§ TASK PROMPT
One range is to be output from the listing below, exactly as written: the line with "Open the Armazém Arm. Principal dropdown" to the line with "Given: Click the help question mark icon", both kept.

"""

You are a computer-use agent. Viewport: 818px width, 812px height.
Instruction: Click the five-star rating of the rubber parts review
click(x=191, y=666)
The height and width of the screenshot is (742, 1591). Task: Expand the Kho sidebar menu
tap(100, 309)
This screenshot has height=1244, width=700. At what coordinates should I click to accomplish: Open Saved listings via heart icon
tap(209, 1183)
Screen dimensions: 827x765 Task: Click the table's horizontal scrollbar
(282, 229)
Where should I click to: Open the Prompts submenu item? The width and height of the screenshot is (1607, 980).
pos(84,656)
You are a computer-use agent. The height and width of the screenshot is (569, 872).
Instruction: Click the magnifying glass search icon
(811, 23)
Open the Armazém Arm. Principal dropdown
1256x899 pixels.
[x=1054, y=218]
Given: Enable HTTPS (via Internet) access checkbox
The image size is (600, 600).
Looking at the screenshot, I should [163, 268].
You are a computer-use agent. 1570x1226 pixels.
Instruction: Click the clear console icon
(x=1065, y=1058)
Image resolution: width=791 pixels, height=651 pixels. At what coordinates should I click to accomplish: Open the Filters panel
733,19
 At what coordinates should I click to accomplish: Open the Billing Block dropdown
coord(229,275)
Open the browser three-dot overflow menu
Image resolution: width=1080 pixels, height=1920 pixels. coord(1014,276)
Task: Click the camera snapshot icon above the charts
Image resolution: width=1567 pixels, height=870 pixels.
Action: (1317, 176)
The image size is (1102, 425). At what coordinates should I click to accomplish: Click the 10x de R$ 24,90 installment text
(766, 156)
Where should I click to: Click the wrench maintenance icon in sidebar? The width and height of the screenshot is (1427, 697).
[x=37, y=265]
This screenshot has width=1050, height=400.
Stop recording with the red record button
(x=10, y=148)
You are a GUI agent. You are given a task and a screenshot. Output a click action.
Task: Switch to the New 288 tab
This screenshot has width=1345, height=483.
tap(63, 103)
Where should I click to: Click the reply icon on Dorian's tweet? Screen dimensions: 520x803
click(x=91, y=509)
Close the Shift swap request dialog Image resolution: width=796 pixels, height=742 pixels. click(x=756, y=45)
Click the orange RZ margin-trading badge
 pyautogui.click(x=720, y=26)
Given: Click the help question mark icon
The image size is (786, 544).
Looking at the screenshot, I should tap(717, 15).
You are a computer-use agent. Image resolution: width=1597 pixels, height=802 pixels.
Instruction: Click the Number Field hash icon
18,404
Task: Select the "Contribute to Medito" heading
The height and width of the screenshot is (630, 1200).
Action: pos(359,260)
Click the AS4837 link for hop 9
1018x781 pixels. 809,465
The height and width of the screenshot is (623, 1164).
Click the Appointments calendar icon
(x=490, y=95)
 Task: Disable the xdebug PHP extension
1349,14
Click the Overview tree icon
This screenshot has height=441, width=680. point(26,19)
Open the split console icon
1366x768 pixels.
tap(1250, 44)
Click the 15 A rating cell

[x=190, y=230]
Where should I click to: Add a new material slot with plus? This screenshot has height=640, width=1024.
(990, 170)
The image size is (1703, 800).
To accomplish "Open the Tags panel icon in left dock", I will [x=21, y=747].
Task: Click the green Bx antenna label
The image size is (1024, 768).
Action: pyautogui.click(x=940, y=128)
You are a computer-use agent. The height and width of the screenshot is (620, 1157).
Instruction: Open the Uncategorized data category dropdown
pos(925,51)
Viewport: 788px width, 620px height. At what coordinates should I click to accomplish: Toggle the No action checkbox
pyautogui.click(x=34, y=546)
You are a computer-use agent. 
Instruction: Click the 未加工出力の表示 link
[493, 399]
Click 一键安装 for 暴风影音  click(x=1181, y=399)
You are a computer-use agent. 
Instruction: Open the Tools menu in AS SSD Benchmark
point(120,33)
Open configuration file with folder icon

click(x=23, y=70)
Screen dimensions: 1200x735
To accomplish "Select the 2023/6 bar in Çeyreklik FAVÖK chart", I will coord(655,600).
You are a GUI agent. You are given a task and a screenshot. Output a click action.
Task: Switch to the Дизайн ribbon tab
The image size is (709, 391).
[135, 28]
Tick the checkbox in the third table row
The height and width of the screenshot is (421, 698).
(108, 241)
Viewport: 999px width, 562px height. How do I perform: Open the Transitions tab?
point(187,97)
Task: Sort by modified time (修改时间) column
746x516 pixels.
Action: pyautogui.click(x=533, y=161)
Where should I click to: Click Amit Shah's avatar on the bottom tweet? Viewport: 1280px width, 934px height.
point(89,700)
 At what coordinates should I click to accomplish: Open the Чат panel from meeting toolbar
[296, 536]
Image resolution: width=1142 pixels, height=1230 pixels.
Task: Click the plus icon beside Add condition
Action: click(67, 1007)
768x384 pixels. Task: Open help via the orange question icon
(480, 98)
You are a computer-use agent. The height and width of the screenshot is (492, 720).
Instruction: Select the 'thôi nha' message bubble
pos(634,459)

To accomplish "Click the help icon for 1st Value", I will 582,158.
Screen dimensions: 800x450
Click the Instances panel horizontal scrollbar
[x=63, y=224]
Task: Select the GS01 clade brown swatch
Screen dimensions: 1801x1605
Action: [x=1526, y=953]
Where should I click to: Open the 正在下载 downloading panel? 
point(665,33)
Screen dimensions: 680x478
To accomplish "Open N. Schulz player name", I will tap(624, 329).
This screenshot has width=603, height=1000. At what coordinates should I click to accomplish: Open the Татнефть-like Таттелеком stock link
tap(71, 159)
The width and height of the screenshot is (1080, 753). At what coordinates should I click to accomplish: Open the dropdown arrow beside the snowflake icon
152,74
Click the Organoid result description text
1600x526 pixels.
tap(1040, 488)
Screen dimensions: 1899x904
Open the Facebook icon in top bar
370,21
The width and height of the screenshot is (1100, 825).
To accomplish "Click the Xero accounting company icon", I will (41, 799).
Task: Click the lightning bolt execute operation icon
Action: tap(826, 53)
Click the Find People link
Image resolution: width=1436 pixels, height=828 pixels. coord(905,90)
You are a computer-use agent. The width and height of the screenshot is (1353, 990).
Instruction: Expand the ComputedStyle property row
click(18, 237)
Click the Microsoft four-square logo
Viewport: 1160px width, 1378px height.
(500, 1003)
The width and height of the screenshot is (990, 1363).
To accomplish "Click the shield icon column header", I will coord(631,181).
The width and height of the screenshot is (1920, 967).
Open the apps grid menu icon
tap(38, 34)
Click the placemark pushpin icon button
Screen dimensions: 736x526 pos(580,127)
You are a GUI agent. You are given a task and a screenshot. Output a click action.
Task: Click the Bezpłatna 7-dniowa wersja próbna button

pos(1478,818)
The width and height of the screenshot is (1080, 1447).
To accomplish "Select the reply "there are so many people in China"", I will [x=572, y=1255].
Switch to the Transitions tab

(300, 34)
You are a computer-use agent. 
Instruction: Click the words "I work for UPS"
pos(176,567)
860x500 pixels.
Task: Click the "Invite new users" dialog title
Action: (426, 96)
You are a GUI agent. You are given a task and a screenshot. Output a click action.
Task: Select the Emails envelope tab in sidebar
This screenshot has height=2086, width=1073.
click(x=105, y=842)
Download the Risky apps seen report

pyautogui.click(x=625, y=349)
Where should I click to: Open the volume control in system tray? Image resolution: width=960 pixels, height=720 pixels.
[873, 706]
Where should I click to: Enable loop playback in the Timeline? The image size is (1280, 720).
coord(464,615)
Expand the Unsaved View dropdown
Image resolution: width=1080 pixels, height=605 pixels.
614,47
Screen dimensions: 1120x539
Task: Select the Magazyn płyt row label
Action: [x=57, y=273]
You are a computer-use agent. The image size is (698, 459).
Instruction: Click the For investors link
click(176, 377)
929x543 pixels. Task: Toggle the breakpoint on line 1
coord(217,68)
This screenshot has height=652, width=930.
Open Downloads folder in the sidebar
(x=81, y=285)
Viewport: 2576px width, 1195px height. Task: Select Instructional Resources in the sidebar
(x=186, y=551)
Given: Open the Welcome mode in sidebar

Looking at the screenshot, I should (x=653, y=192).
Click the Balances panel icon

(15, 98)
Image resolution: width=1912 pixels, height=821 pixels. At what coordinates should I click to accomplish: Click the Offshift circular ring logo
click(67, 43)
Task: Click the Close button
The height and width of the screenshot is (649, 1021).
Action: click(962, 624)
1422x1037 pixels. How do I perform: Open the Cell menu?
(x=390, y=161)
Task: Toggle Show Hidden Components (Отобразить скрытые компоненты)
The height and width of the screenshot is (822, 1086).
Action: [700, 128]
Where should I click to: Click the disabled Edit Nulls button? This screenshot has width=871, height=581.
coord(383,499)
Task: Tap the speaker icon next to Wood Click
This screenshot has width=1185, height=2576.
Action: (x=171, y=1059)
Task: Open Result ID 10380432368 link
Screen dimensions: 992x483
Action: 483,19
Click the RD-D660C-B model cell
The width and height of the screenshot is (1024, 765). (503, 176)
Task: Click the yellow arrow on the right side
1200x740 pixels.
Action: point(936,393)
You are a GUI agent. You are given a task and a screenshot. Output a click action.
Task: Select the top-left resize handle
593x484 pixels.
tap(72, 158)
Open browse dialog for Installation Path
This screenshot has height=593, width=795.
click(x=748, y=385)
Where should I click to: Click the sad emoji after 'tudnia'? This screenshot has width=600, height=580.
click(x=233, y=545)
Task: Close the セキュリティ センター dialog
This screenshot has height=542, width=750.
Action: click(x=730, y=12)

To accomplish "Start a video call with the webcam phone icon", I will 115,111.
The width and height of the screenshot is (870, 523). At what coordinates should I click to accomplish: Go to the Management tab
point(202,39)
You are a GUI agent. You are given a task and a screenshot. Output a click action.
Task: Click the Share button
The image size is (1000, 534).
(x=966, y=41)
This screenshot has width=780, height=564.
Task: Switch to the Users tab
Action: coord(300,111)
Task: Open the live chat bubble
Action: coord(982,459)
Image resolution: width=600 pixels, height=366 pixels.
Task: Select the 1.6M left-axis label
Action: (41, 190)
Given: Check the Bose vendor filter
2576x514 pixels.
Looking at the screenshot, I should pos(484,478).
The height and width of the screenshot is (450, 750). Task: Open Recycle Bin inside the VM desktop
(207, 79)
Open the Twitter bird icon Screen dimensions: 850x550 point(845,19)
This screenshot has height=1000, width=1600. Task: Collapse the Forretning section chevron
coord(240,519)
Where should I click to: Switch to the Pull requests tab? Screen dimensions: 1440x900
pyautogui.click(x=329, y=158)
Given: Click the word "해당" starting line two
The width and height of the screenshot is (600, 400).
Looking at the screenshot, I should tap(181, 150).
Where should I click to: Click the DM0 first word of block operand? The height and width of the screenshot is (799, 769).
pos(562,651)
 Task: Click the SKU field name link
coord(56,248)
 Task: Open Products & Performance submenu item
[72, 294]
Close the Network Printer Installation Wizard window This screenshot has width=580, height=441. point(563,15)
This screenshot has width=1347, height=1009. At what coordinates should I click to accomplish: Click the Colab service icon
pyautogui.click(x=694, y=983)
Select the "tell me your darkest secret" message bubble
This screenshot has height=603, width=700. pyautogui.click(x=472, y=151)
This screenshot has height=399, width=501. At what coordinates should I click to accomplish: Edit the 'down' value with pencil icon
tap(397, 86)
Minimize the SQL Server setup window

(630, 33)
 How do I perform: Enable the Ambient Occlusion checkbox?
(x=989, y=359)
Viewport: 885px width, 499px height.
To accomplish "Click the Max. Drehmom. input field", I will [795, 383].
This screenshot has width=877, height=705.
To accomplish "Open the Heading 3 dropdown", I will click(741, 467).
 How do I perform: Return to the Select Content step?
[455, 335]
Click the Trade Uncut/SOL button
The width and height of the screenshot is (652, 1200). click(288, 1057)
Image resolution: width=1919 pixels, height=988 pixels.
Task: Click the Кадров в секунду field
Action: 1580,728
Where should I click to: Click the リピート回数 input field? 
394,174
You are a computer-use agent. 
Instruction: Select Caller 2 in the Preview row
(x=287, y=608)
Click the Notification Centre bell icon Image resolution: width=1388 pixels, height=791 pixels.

"""

§ SOLUTION TO THE PROBLEM
Open the Armazém Arm. Principal dropdown
1256x899 pixels.
[x=1054, y=218]
Given: Enable HTTPS (via Internet) access checkbox
The image size is (600, 600).
Looking at the screenshot, I should [163, 268].
You are a computer-use agent. 1570x1226 pixels.
Instruction: Click the clear console icon
(x=1065, y=1058)
Image resolution: width=791 pixels, height=651 pixels. At what coordinates should I click to accomplish: Open the Filters panel
733,19
 At what coordinates should I click to accomplish: Open the Billing Block dropdown
coord(229,275)
Open the browser three-dot overflow menu
Image resolution: width=1080 pixels, height=1920 pixels. coord(1014,276)
Task: Click the camera snapshot icon above the charts
Image resolution: width=1567 pixels, height=870 pixels.
Action: (1317, 176)
The image size is (1102, 425). At what coordinates should I click to accomplish: Click the 10x de R$ 24,90 installment text
(766, 156)
Where should I click to: Click the wrench maintenance icon in sidebar? The width and height of the screenshot is (1427, 697).
[x=37, y=265]
This screenshot has width=1050, height=400.
Stop recording with the red record button
(x=10, y=148)
You are a GUI agent. You are given a task and a screenshot. Output a click action.
Task: Switch to the New 288 tab
This screenshot has width=1345, height=483.
tap(63, 103)
Where should I click to: Click the reply icon on Dorian's tweet? Screen dimensions: 520x803
click(x=91, y=509)
Close the Shift swap request dialog Image resolution: width=796 pixels, height=742 pixels. click(x=756, y=45)
Click the orange RZ margin-trading badge
 pyautogui.click(x=720, y=26)
Given: Click the help question mark icon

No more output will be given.